The back stairs to dressing room eleven were testing for a man of his bulk, yet easier than the iron ladder in the fly tower. He paused at the top to draw breath. He could hear voices ahead. Pleasing to know that the crime scene people were at work in number eleven; less pleasing when he saw who was in charge, an old antagonist called Duckett.
‘What’s the story so far?’ Diamond asked as he raised the tape across the door to duck under it.
‘Stop right there, squire,’ Duckett called across the room through his mask.
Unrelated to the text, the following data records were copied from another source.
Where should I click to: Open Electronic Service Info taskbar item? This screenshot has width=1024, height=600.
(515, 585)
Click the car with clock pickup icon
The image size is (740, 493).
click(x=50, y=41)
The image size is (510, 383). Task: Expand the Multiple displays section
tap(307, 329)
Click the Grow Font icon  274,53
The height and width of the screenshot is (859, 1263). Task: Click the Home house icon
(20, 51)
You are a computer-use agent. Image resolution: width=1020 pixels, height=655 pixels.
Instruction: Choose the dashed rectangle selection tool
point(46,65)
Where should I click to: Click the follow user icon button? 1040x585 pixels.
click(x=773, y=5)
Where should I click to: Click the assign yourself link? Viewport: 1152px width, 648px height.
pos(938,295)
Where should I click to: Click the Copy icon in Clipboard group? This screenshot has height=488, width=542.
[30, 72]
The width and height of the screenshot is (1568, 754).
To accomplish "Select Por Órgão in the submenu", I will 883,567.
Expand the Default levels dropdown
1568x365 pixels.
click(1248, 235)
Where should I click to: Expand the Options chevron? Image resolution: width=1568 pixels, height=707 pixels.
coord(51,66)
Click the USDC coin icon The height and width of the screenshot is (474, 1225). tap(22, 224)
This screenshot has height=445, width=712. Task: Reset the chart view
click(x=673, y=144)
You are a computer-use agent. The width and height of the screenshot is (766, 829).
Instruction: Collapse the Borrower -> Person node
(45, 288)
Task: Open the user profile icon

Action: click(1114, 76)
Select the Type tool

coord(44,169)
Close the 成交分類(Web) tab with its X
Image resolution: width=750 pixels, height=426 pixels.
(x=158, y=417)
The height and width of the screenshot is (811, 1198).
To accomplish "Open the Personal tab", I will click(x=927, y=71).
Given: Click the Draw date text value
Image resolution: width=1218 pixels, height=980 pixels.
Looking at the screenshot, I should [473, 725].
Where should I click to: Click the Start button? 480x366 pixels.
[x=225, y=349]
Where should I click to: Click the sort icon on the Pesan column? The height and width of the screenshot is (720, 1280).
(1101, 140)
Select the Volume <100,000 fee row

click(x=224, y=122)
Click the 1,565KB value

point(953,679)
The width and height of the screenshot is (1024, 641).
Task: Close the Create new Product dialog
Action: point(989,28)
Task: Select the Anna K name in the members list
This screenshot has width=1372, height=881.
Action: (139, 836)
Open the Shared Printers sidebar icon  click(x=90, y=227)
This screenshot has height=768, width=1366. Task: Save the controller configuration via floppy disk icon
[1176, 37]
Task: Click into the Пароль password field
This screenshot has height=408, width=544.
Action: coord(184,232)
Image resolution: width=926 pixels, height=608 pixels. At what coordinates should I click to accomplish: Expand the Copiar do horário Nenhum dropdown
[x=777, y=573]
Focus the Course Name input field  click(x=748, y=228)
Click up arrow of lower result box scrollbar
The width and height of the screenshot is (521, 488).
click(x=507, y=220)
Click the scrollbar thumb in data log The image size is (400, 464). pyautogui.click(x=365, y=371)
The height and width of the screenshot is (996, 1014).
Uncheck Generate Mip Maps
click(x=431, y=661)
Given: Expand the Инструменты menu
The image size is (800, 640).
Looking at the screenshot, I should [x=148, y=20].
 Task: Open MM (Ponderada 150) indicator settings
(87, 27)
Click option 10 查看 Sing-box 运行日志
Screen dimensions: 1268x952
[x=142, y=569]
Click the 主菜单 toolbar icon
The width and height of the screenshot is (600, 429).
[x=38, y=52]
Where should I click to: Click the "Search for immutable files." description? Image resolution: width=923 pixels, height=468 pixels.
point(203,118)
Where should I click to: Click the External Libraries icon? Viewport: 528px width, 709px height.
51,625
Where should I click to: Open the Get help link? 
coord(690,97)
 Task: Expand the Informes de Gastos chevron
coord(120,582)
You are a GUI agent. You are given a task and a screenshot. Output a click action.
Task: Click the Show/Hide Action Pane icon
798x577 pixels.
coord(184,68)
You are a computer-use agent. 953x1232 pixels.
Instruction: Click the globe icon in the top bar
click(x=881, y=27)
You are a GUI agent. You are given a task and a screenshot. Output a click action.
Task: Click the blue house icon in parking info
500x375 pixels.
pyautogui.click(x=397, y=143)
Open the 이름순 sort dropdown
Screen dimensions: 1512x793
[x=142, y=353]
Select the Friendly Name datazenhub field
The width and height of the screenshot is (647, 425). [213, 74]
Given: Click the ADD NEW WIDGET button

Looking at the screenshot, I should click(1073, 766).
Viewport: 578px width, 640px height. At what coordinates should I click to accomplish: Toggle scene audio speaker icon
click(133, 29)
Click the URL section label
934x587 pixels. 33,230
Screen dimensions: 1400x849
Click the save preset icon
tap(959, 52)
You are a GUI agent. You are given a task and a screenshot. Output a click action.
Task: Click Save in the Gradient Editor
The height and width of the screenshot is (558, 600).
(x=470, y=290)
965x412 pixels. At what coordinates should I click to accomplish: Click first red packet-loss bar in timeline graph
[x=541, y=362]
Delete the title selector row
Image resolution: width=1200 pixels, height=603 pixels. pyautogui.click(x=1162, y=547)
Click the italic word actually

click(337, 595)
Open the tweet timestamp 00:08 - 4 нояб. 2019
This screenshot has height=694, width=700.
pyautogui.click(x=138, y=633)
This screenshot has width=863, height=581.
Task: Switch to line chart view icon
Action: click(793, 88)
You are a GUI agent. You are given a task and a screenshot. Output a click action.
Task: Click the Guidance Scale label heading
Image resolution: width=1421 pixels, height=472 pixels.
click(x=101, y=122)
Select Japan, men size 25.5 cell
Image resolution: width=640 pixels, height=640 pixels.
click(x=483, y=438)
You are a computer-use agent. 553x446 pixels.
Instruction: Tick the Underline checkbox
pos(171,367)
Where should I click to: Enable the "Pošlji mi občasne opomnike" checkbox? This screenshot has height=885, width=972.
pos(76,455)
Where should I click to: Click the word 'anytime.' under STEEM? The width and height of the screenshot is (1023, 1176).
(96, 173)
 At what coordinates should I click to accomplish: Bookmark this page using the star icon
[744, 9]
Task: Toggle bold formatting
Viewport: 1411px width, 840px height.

He looked risible in the white zip-suit and bonnet that was de rigeur for crime scene investigators. Two others, a man and a woman, were similarly dressed and on hands and knees under the dressing tables. ‘Don’t take another step. You’ll contaminate the evidence.’
Diamond chose not to disclose that he’d been in here with Titus at lunchtime. He waited for Duckett to come to the doorway by the least obvious route, hugging the walls. ‘You may not know this, but it was me who called you in.’
‘I guessed as much,’ Duckett said with a superior tone. ‘A dressing room as large as this and filled with trace evidence from I don’t know how many people is about the most complicated scene any investigator can have to examine. Thanks for that.’
‘I won’t need to know its entire history,’ Diamond said. ‘If you can tell me who was here most recently, that would help.’
‘Apart from two lumbering detectives in size ten shoes, you mean?’
One detective and one dramaturge, Diamond was tempted to point out, but it wasn’t worth saying.
‘It’s true there’s about three weeks of dust over every surface,’ Duckett said. ‘You asked who was here and I can’t tell you, of course. All I’m able to say at this stage is that within the last few days two people were in here and one at least had long reddish hair.’
Two people, one of them Denise. This had huge potential importance. ‘The dead woman had long red hair.’